16/09/2013

Génération révolutionnaire ?


Il est probablement très osé, et très hasardeux, de tenter une hypothèse sur quelque chose comme une ou des générations, tant le niveau de généralisation est élevé.

Mais la question mérite d'être posée : est-ce que l'état actuel de la situation politique, et particulièrement de la sphère idéologique, n'est pas le résultat des deux dernières générations qui ont précédé la mienne ?
Cela semble évident.
Pourtant, les implications sont intéressantes.

La génération des 60 ans, née en 1950, est cette génération qui a eu 20 ans en 1970. C'est la génération qui a échoué après une dernière vague révolutionnaire dont l'apothéose fut l'année 1968. C'est la génération de militants qui a cru successivement en l'URSS, puis en la Chine maoïste, puis dans le Cuba guévariste, etc.
Tant de faux modèles, et par conséquent, tant de déceptions.
Une génération de l'échec et du renoncement ?
Il y a de bons contre-exemples (mort au généralisations me direz-vous alors).

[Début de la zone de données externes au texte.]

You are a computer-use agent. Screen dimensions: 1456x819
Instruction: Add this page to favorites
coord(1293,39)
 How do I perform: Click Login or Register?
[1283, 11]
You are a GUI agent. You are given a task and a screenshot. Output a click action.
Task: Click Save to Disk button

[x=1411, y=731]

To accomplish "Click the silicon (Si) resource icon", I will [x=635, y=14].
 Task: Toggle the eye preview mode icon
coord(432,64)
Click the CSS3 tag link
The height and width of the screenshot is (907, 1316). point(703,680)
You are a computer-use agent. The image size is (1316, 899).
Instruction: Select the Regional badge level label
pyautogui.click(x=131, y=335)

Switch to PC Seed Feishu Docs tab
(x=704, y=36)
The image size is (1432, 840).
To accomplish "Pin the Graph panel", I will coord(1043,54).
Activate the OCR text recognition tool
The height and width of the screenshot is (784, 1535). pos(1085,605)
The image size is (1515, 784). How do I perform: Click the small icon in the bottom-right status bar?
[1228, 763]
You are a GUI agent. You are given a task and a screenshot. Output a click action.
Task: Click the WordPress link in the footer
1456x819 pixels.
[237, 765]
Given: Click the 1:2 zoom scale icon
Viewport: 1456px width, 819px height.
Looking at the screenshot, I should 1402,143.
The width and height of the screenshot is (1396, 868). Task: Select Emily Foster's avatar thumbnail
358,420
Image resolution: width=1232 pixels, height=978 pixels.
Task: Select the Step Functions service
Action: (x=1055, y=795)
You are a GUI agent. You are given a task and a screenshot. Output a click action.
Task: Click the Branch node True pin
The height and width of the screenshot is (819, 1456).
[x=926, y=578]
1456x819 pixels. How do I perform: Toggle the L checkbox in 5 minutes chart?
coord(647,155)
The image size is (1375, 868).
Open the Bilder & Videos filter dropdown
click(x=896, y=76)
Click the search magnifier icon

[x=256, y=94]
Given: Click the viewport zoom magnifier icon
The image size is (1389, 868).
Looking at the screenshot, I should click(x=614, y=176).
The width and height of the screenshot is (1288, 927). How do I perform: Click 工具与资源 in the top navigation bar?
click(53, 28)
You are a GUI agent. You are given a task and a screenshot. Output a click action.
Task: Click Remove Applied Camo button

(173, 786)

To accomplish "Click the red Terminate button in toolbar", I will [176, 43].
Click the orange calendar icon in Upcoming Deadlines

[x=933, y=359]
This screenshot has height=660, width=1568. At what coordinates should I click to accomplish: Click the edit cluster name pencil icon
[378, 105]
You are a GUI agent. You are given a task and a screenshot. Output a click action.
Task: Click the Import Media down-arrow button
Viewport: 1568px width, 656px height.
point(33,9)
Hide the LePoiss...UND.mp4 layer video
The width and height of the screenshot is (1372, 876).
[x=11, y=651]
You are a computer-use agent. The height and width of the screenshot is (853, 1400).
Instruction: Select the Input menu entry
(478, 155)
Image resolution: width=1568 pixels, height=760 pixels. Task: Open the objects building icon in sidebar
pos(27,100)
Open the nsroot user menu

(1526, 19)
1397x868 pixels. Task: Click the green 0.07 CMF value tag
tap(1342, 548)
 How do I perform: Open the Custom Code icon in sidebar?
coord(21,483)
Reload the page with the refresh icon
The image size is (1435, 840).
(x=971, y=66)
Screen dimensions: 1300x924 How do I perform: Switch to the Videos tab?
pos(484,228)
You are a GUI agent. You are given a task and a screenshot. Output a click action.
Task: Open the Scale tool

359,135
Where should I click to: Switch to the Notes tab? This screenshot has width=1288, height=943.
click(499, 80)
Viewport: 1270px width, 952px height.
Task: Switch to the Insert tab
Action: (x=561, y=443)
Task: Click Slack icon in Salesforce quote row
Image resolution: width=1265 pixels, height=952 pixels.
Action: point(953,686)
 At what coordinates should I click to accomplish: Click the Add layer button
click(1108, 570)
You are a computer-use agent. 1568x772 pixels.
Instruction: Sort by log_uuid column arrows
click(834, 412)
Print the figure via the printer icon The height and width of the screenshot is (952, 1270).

La génération des 40 ans, née en 1970, est cette génération qui a eu 20 ans en 1990.
C'est la génération qui a assisté à la chute du Mur, à l'effondrement de l'URSS, au passage de la Chine à un capitalisme décomplexé, à l'affaiblissement du mouvement ouvrier, et qui a subi la propagande libérale victorieuse.
Peut-on la considérer comme une génération sans utopies ?
Il y a aussi de bons contre-exemples.

La génération des 20 ans, née en 1990, est cette génération qui a 20 ans aujourd'hui.
C'est ma génération. Et elle est révolutionnaire, même si vous ne le savez pas encore.
Nous n'avons jamais connu comme réalité mondiale que le capitalisme. Nous avons eu droit à la crise de 2007-2008, puis à la crise de la dette. Nous avons assisté aux révolutions au Moyen-Orient et en Afrique du nord. Nous avons participé au mouvement des Indignés et à Occupy the world. Pour nous, l'URSS et consort ne sont que de vielles dictatures poussiéreuses, notre socialisme est novateur et libérateur, il n'a plus aucune attache avec le passé des échecs et des erreurs.

Donnez-nous encore une ou deux générations aussi libérées idéologiquement que nous le sommes, et nous l'aurons notre révolution.